Mer agitée sur Alexandrie. Cette nuit du 1er juillet 1798, les 300 navires de l’armada française n’osent pas s’aventurer dans le port. Les man£uvres d’accostage, à bord de chaloupes chahutées par les vagues, font une vingtaine de victimes. Les premiers morts de l’expédition d’Egypte, cette campagne à laquelle participent aussi bien des militaires (54 000) que des scientifiques : 160 jeunes savants (d’une moyenne d’âge de 23 ans), recrutés dans les meilleures écoles du pays. Le projet a germé dans l’esprit d’un général de plus en plus populaire, Bonaparte, qui a poussé le Directoire à l’accepter. L’objectif est de contrecarrer la puissance britannique et de contrôler le commerce méditerranéen, mais aussi, selon l’historien Henry Laurens, de  » propager l’esprit des Lumières, avec le désir, sincère, de ramener les sciences et les arts dans leur patrie d’origine « .

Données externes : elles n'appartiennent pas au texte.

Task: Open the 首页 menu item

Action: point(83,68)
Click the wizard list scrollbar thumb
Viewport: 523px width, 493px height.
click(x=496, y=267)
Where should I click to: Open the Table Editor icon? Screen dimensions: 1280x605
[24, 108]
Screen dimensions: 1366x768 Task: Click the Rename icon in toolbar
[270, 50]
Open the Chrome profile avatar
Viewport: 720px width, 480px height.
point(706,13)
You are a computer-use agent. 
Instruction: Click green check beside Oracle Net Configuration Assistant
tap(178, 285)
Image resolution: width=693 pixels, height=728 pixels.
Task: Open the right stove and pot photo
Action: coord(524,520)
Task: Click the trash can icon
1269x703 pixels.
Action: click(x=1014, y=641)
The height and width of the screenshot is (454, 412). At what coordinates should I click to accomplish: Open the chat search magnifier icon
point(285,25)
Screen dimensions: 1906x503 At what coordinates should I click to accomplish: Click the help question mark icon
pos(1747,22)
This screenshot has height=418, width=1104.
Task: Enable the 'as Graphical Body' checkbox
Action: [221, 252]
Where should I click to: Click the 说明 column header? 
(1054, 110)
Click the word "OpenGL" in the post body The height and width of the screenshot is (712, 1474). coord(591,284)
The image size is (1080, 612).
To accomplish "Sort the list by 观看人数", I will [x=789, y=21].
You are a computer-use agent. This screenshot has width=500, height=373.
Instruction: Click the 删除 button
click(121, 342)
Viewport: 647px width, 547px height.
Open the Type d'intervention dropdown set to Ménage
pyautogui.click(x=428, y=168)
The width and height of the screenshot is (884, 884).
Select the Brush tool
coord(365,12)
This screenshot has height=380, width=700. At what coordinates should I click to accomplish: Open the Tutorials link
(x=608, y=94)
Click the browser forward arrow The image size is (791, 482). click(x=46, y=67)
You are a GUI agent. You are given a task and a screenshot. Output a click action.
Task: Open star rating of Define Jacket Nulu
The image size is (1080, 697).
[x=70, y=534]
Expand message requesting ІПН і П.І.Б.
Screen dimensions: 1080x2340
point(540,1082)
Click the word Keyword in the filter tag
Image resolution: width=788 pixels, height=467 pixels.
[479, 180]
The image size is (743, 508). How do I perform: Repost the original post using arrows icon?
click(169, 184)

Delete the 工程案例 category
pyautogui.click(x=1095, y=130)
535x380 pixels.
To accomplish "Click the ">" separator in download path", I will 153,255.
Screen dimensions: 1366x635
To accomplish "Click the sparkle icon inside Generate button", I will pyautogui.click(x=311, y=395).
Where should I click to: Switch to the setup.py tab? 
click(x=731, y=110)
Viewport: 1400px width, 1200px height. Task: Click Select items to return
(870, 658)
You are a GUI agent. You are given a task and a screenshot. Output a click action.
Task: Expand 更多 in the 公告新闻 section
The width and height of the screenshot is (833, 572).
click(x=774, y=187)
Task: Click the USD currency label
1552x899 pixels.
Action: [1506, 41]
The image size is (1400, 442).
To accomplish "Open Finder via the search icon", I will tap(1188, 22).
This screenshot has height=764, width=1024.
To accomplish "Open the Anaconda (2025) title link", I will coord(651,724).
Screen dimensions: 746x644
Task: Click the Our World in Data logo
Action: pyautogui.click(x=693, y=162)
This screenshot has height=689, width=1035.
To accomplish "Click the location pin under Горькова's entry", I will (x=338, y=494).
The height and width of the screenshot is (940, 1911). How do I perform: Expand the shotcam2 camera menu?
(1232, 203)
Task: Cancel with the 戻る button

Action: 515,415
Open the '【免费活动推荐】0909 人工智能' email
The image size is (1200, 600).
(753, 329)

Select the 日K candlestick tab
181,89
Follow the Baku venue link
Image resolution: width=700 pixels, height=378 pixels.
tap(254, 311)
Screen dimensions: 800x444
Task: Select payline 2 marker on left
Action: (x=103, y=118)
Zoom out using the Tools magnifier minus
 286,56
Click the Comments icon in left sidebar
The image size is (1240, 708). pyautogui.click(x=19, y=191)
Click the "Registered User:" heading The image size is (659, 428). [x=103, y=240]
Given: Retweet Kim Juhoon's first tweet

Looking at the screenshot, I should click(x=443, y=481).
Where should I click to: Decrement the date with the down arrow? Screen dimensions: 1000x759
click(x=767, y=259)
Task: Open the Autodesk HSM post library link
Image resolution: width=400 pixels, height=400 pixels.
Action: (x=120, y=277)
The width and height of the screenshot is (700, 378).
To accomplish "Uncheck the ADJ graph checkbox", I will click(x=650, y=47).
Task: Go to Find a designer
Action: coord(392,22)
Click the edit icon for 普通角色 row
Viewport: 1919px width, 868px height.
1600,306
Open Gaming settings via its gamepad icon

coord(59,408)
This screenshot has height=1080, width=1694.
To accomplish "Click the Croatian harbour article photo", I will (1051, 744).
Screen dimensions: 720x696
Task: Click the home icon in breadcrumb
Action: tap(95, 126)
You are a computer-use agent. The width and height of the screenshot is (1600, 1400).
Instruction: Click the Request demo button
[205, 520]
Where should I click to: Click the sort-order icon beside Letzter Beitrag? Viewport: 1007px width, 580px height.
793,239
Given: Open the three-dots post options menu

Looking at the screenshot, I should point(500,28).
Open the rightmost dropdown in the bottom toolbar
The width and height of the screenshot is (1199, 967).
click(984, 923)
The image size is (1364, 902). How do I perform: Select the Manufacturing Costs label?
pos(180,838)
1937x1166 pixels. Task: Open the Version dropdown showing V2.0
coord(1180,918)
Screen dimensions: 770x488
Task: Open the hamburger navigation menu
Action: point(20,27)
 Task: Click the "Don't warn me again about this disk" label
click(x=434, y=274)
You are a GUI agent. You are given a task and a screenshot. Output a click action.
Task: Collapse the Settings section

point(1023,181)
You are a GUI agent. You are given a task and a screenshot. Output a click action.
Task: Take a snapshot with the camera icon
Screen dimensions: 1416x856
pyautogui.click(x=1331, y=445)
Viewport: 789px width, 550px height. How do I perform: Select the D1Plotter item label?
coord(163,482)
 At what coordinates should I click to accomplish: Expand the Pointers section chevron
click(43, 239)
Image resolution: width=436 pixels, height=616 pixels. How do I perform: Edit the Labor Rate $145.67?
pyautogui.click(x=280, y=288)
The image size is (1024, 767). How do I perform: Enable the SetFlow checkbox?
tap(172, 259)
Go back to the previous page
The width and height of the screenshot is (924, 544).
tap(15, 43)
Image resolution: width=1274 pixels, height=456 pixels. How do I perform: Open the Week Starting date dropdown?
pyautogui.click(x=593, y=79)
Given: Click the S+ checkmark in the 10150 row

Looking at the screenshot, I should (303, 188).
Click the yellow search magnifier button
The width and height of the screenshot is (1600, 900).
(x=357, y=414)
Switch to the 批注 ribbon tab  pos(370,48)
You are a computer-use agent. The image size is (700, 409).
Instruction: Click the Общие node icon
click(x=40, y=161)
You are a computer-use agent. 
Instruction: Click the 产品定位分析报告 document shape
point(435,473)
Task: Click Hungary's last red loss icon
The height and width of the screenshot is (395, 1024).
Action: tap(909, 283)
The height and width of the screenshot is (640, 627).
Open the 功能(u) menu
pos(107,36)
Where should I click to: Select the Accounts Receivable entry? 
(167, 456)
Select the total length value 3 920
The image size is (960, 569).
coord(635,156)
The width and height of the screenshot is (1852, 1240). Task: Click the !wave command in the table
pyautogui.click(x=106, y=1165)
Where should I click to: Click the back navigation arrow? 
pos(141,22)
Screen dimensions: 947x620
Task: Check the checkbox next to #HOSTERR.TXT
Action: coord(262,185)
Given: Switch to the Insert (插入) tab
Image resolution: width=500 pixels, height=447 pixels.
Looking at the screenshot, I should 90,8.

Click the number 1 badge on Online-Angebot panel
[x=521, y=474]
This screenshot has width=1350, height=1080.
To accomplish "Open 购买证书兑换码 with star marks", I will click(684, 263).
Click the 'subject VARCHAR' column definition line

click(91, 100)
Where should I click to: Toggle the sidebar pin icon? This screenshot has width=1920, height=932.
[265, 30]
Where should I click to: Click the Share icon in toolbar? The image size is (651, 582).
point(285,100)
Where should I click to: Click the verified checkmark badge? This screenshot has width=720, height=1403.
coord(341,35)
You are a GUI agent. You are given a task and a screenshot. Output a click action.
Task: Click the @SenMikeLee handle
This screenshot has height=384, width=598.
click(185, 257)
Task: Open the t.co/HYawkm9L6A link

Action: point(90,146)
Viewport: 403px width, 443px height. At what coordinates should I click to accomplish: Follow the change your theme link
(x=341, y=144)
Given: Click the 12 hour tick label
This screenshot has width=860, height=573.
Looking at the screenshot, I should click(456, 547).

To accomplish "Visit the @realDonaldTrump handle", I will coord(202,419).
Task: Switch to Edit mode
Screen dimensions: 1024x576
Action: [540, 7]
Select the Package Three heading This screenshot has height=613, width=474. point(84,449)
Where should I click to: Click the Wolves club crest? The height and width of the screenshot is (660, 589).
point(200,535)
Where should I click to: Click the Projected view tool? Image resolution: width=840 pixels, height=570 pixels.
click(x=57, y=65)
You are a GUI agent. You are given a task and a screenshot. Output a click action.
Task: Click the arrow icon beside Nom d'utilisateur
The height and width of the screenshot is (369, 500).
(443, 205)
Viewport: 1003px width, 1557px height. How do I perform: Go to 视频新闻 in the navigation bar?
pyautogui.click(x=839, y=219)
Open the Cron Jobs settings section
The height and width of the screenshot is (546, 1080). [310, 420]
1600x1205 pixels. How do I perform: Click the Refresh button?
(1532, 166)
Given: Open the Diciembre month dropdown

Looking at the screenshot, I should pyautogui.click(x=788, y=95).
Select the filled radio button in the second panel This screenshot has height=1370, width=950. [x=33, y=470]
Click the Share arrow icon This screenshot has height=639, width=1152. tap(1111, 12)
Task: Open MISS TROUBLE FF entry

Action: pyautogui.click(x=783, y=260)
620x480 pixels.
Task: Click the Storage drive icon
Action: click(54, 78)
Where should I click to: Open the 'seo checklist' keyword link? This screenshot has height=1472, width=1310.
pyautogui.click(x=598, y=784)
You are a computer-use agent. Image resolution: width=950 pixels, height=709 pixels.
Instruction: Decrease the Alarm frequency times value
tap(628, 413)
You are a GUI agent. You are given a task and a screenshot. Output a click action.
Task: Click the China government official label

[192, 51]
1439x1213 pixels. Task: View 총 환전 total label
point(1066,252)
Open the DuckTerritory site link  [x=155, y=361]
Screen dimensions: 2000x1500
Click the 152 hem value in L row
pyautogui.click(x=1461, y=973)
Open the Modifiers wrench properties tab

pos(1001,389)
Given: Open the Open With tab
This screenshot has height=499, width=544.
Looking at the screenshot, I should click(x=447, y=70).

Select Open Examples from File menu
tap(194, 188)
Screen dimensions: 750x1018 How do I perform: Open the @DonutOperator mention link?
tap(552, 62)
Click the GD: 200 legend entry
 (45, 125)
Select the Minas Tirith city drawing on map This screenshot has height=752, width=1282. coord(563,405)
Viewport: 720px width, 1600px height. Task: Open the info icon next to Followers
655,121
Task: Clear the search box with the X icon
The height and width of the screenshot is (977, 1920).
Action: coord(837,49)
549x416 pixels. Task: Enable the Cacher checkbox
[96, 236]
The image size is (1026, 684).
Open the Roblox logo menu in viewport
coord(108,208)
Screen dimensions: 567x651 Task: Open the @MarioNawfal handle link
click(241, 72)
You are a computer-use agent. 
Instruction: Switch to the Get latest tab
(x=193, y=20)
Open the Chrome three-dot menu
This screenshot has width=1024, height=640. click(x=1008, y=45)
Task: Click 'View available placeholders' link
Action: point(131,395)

Les bâtiments gagnent les quais le 2 juillet. Un seul manque à l’appel : le Patriote, un trois-mâts transportant du matériel scientifique, s’est déchiré sur un haut-fond. En un quart d’heure, les savants ont vu disparaître une bonne partie de leurs équipements :  » Les botanistes ont perdu le papier destiné aux herbiers et [le naturaliste] Geoffroy Saint-Hilaire n’a plus d’esprit-de-vin ni de poudre à giboyer « , écrit à sa femme le génial inventeur Nicolas Conté (père du crayon à mine de graphite).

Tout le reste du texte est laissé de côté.